In order to create a high performance culture, leaders must start with a useful definition of culture, define a culture that uniquely connects with value creation, align their team around that defined culture, and, most importantly, set a practical plan in motion to create and sustain the culture needed for organizational success. In an age when tremendous value is created and sometimes lost by the people who make up our organization, it is time to get real about high performance culture. The stakes are too high to have our cultures be a liability.
Drawing on Aon’s extensive research from employees in North America, Europe, and Asia Pacific, this article sheds light on the culture challenges organizations are facing around the world and the proven solutions that can help turn culture into significant organizational value.
Real Value: How Can Culture Align with High Performance?
The engagement-culture relationship can create virtuous or vicious cycles.
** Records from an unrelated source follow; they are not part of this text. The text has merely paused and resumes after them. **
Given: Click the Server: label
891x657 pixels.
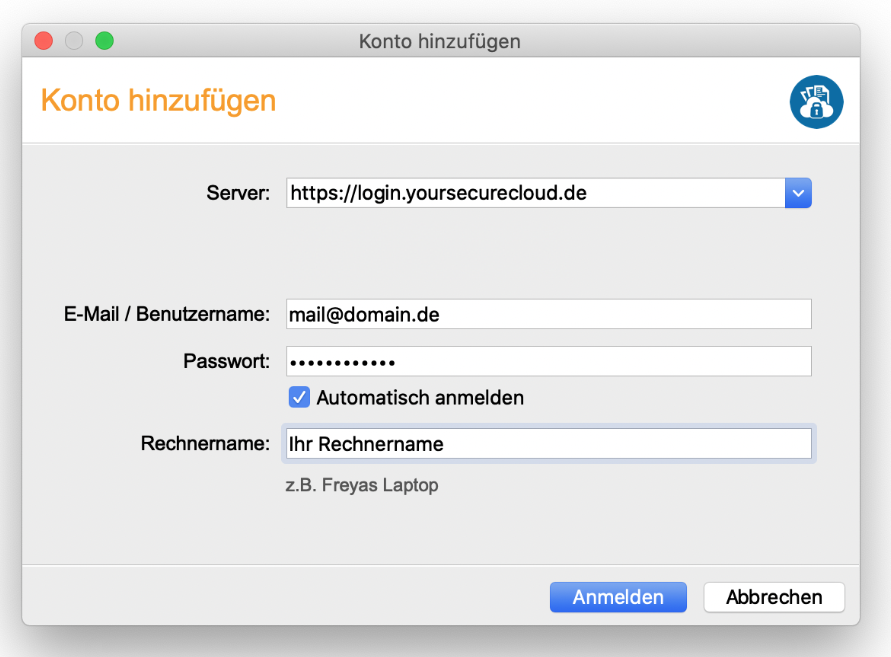Looking at the screenshot, I should click(238, 193).
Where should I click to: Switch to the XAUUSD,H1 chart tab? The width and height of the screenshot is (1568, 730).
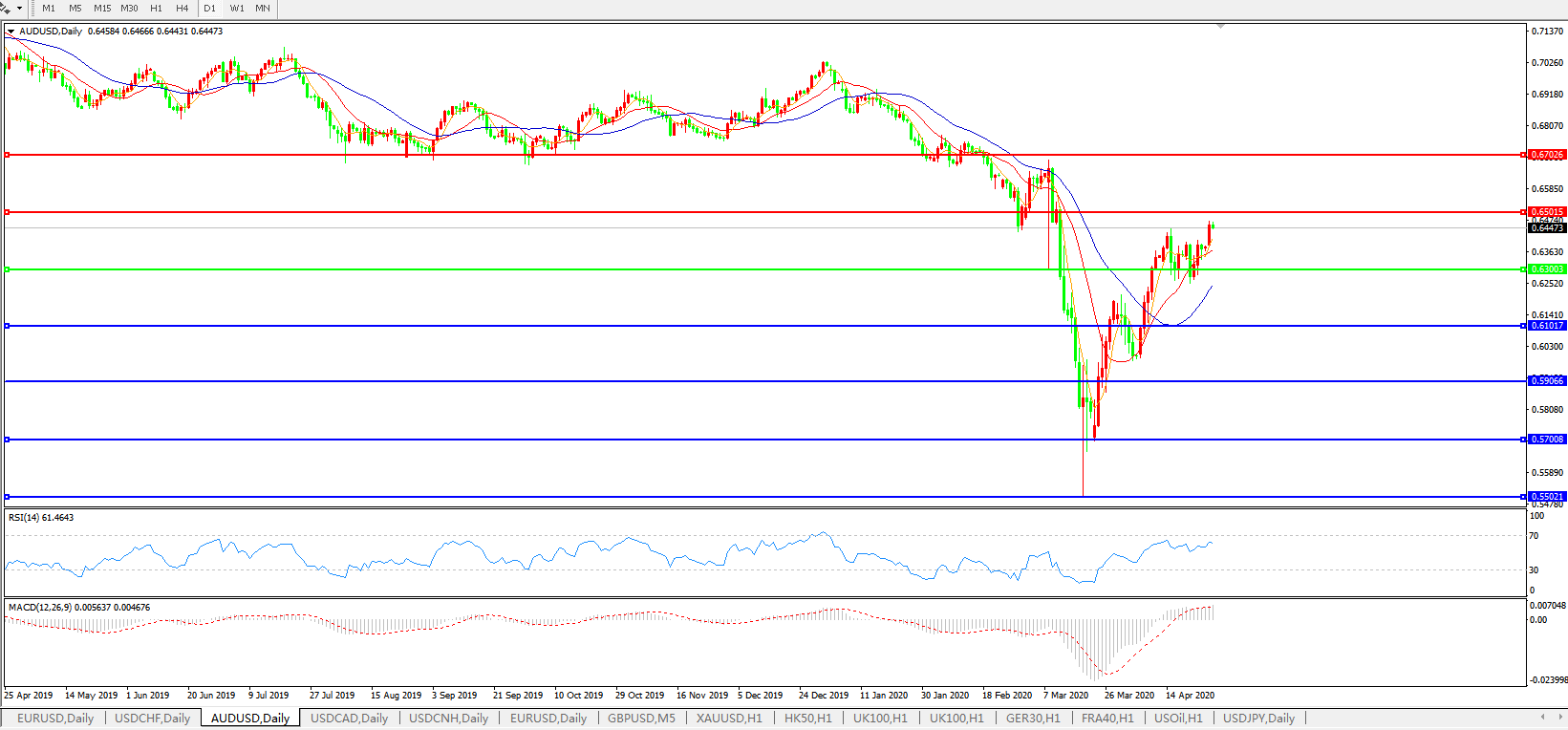tap(729, 719)
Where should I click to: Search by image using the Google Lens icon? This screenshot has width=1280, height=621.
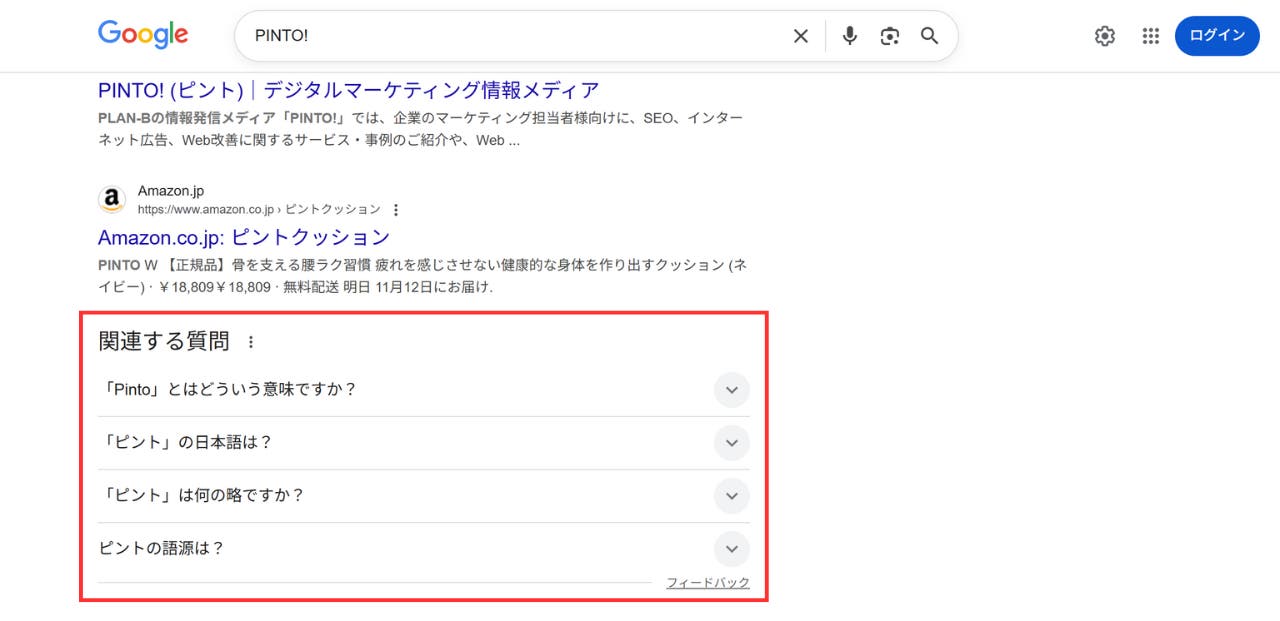tap(889, 35)
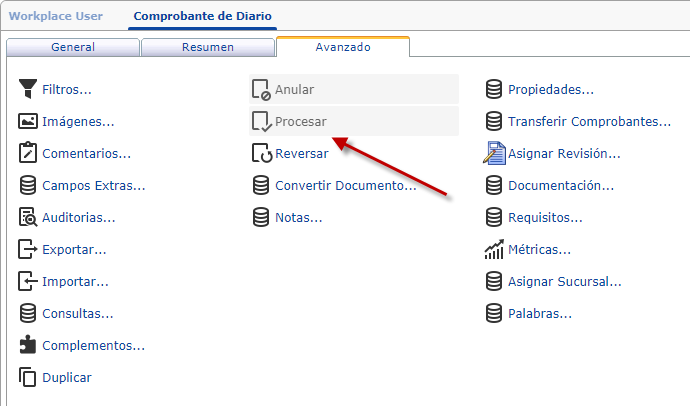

Culture can be engaging or disengaging. In companies where culture is aligned with strategy, 44% more employees are engaged, and twice as many employees will stay. In companies with misaligned cultures, 71% of employees are either passive or actively disengaged and 75% of employees are likely to leave. Conversely, employee engagement creates and reinforces culture through the behaviors people engage in. These reinforcing mechanisms can either create optimal performance conditions where great culture creates engagement in value creating behaviors – and vice versa. Or, these dynamics set companies on the death spiral where unhealthy culture disengages good people who leave or motivates them to engage in value destroying behaviors that propagate the unhealthy culture.
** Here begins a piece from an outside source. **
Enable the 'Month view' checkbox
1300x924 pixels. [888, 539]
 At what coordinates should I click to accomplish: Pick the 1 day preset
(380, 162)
High performance cultures are those that align beliefs, decisions and behaviors with business objectives. This culture alignment results in more than just higher employee engagement. The outcomes can be extraordinary. Employees engage in value creating behaviors. Our research also shows that companies with highly aligned cultures:
- Experience 29% lower overall turnover and 35% lower early turnover that can come from values mismatched and unmet expectations
- Have 27% higher rates of Net Promoter employees (those who advocate for their company as a best employer) vs. companies with low cultural alignment
- Had 4 times higher sales and returns as compared to companies with low culture alignment
Real Trouble: When does your Culture Become Dysfunctional?
Two-thirds of companies say that their cultures do not align with business objectives. This misalignment is the core definition of a “dysfunctional” culture. The most frequent traits employees use to describe underperforming cultures are short-term oriented, indecisive, reactive, secretive, task-oriented, indirect, and lacking accountability. A company’s culture does not become dysfunctional overnight, so it is hard to detect. In many cases, a dysfunctional culture emerges when the business strategy is not fully articulated down to the behaviors required for success.
Furthermore, when employees hear high-level business imperatives, the immediate question that follows is, “How will we do that?” Without clear answers, employees fill in the white space with behaviors they are comfortable with, or worse, behaviors that are motivated by fear of uncertainty. Those behaviors can vary widely, thus, exacerbating the culture misalignment.